* Start Extracted information *
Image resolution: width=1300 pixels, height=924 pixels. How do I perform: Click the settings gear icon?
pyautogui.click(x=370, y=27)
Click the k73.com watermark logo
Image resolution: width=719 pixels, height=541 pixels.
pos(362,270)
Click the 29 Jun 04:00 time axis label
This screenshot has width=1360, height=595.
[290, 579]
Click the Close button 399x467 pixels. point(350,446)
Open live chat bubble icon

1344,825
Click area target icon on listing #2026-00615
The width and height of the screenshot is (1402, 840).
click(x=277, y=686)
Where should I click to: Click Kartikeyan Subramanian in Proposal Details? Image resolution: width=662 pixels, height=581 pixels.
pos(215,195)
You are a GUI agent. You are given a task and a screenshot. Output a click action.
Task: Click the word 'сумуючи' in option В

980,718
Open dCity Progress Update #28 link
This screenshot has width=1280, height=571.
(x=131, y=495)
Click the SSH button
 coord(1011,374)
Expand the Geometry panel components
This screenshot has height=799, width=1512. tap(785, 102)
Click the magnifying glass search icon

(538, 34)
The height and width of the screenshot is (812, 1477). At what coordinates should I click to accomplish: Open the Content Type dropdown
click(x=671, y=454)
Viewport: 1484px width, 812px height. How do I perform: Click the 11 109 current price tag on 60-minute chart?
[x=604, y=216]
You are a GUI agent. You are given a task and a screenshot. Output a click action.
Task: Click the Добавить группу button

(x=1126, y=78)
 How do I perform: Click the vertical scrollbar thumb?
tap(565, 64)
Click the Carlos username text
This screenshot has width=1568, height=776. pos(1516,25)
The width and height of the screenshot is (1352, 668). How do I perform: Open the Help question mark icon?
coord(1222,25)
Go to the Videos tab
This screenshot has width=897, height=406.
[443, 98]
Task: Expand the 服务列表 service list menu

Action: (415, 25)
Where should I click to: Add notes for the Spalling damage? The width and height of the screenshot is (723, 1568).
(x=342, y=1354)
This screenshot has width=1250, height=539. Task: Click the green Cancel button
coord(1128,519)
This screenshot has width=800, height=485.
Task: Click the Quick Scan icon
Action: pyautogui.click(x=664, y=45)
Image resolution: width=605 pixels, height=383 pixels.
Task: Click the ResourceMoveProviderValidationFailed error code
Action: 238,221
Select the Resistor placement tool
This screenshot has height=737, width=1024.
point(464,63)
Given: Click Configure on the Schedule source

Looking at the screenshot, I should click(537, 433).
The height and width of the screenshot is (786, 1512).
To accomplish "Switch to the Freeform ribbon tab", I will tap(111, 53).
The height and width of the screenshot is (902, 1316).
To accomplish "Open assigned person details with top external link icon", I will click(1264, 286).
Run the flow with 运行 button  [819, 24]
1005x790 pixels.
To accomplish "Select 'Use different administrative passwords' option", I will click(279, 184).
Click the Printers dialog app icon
* End Extracted information *
- _Work to complete_:
Copy all of the records above word for word.

- _The output_:
Image resolution: width=1300 pixels, height=924 pixels. How do I perform: Click the settings gear icon?
pyautogui.click(x=370, y=27)
Click the k73.com watermark logo
Image resolution: width=719 pixels, height=541 pixels.
pos(362,270)
Click the 29 Jun 04:00 time axis label
This screenshot has width=1360, height=595.
[290, 579]
Click the Close button 399x467 pixels. point(350,446)
Open live chat bubble icon

1344,825
Click area target icon on listing #2026-00615
The width and height of the screenshot is (1402, 840).
click(x=277, y=686)
Where should I click to: Click Kartikeyan Subramanian in Proposal Details? Image resolution: width=662 pixels, height=581 pixels.
pos(215,195)
You are a GUI agent. You are given a task and a screenshot. Output a click action.
Task: Click the word 'сумуючи' in option В

980,718
Open dCity Progress Update #28 link
This screenshot has width=1280, height=571.
(x=131, y=495)
Click the SSH button
 coord(1011,374)
Expand the Geometry panel components
This screenshot has height=799, width=1512. tap(785, 102)
Click the magnifying glass search icon

(538, 34)
The height and width of the screenshot is (812, 1477). At what coordinates should I click to accomplish: Open the Content Type dropdown
click(x=671, y=454)
Viewport: 1484px width, 812px height. How do I perform: Click the 11 109 current price tag on 60-minute chart?
[x=604, y=216]
You are a GUI agent. You are given a task and a screenshot. Output a click action.
Task: Click the Добавить группу button

(x=1126, y=78)
 How do I perform: Click the vertical scrollbar thumb?
tap(565, 64)
Click the Carlos username text
This screenshot has width=1568, height=776. pos(1516,25)
The width and height of the screenshot is (1352, 668). How do I perform: Open the Help question mark icon?
coord(1222,25)
Go to the Videos tab
This screenshot has width=897, height=406.
[443, 98]
Task: Expand the 服务列表 service list menu

Action: (415, 25)
Where should I click to: Add notes for the Spalling damage? The width and height of the screenshot is (723, 1568).
(x=342, y=1354)
This screenshot has width=1250, height=539. Task: Click the green Cancel button
coord(1128,519)
This screenshot has width=800, height=485.
Task: Click the Quick Scan icon
Action: pyautogui.click(x=664, y=45)
Image resolution: width=605 pixels, height=383 pixels.
Task: Click the ResourceMoveProviderValidationFailed error code
Action: 238,221
Select the Resistor placement tool
This screenshot has height=737, width=1024.
point(464,63)
Given: Click Configure on the Schedule source

Looking at the screenshot, I should click(537, 433).
The height and width of the screenshot is (786, 1512).
To accomplish "Switch to the Freeform ribbon tab", I will tap(111, 53).
The height and width of the screenshot is (902, 1316).
To accomplish "Open assigned person details with top external link icon", I will click(1264, 286).
Run the flow with 运行 button  [819, 24]
1005x790 pixels.
To accomplish "Select 'Use different administrative passwords' option", I will click(279, 184).
Click the Printers dialog app icon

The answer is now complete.